BEGIN

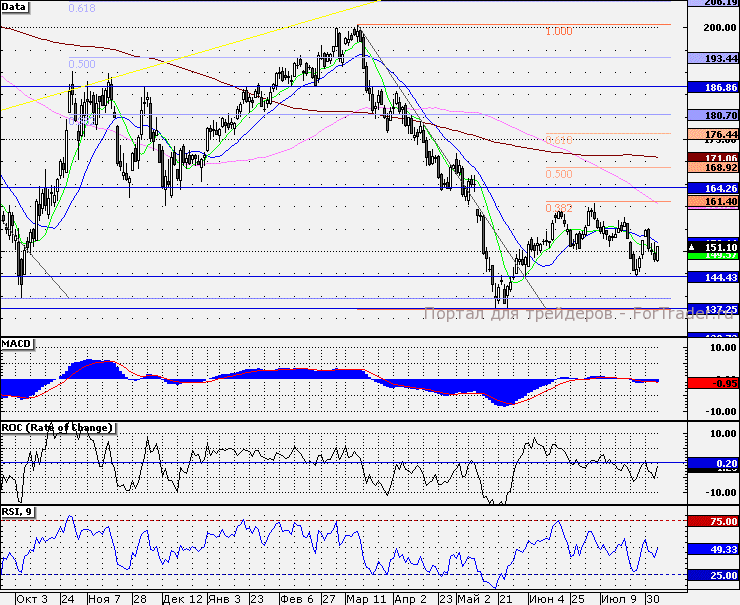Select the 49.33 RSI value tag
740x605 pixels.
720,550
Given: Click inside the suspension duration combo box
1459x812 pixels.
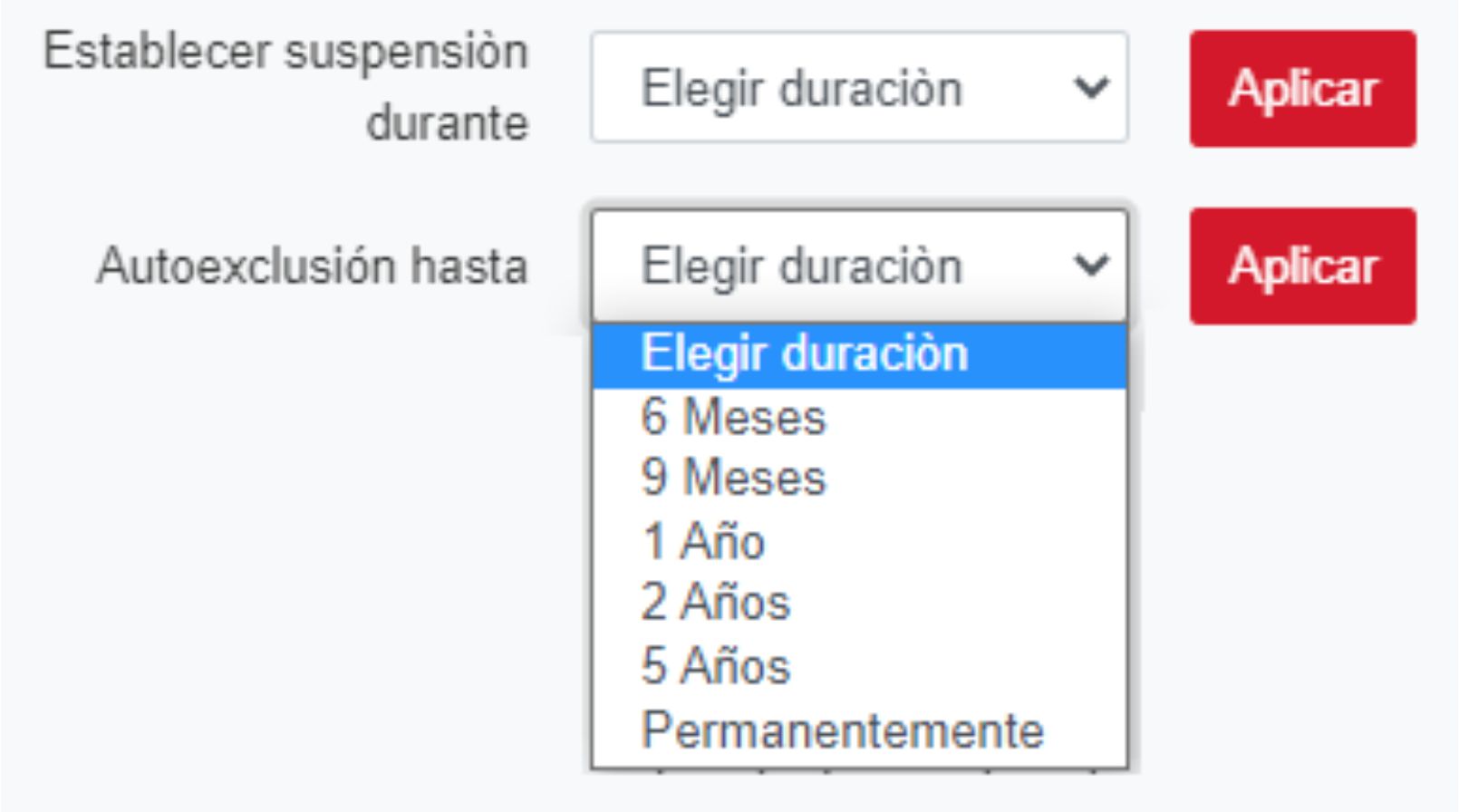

END

From the line that contains "Given: Click inside" down to the last line of the material above, every line must be repeated exactly, with pictures removed and both end lines included.

**Answer box:**
Given: Click inside the suspension duration combo box
1459x812 pixels.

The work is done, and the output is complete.